Very much like my xH. But he was an ESFP. I was thinking that I needed to stay away from the E and P part. But those are the parts that I'm finding over and over... that intrigue me... and balance me.

But if I was attracted to an ENFP, that would be OK? ... how could I ever trust him....

Hi Faith,

The trick is to find a HEALTY ENFP. I think nelly (nia) is an ENFP. My H's exW was an ENFP. nelly is grounded and loyal. My H's ex was a fruit loop, always looking for greener grass, monkey-bar type of relationships - cant let go of one till the other is firmly attached (read: cheating OK). Always looking for Prince Charming, and if any relationship got complicated/hard, she took it as a sign that it wasnt meant to be.

I think we do need opposites to provide balance to the marriage.

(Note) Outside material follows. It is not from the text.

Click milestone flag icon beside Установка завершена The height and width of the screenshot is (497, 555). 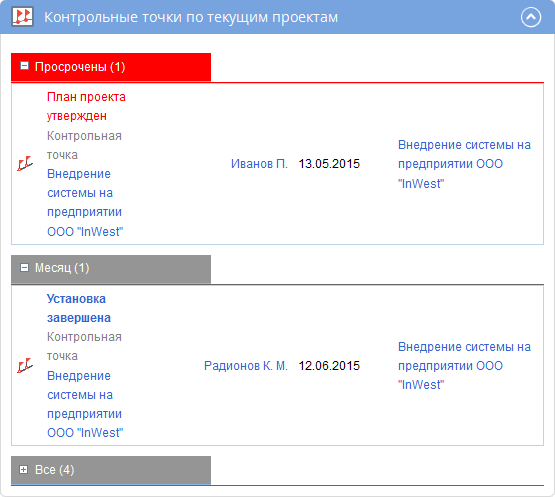coord(25,365)
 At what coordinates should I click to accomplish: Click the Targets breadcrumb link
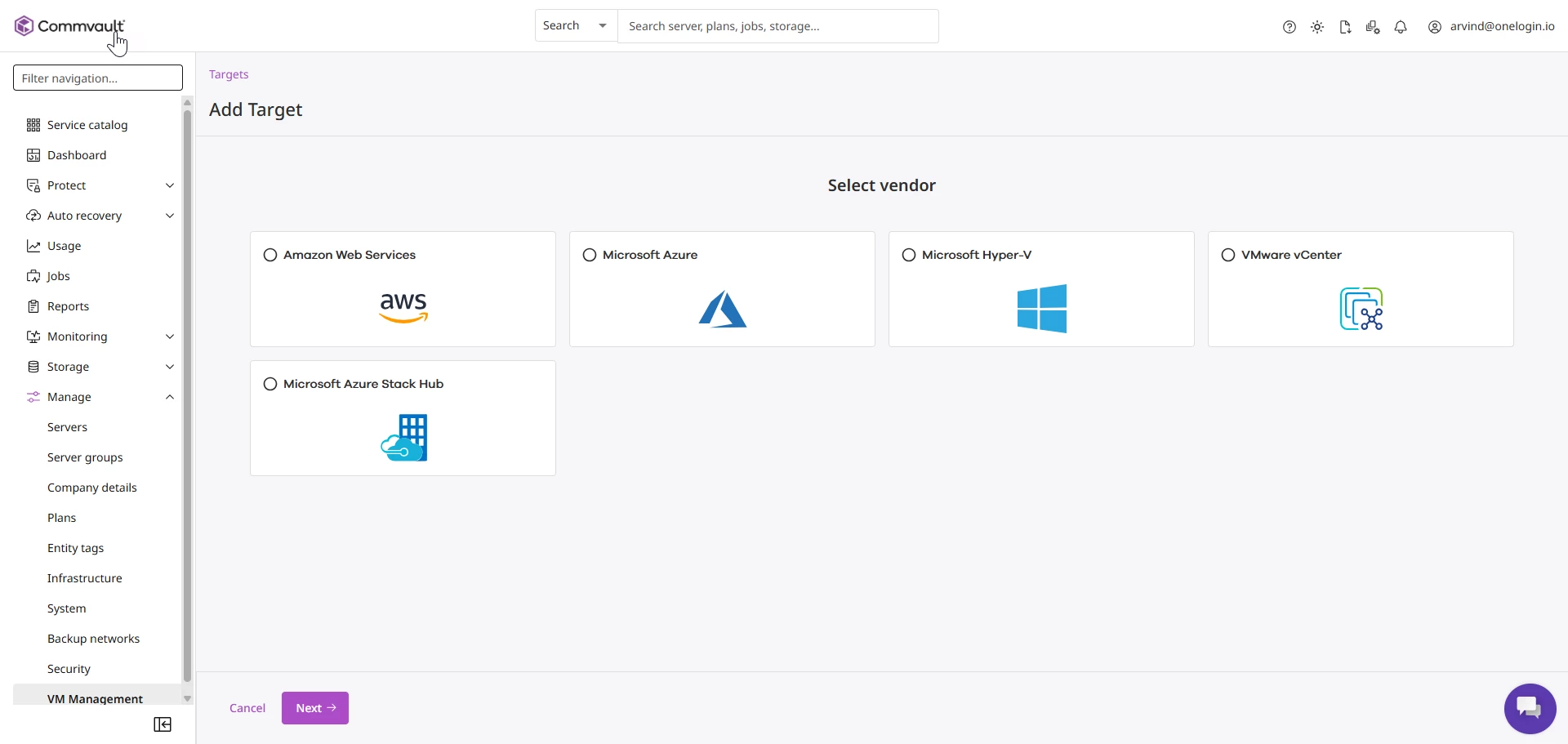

My exH and I were pretty close in type (him ISTJ, me ENTJ). Both quick thinkers, logical, very organized. He took it to the 'anal control freak' level, where I can be pretty relaxed about 'stuff', as long as everything is running smoothly. (I'm not a neat-freak, but I do have a perfect credit rating). Him: nit-pik the small stuff, ME: worry about the big picture.

My current H is my 4-letter opposite. Looks like your exH was your 4-letter opposite, too. NT's and SP's work because they have many of the same goals (keep things simple/make sense/effieciency).

NT's and NF's are said to have the same communication style. NF's are known as the Drama Queens of MBTI, but are supposed to be the logical mate for the NT. I've never dated one. NF's and NT's are rare (about 3% each). 'F' are usually women, so a NF male is very rare. If he's healthy, he's worth hanging onto!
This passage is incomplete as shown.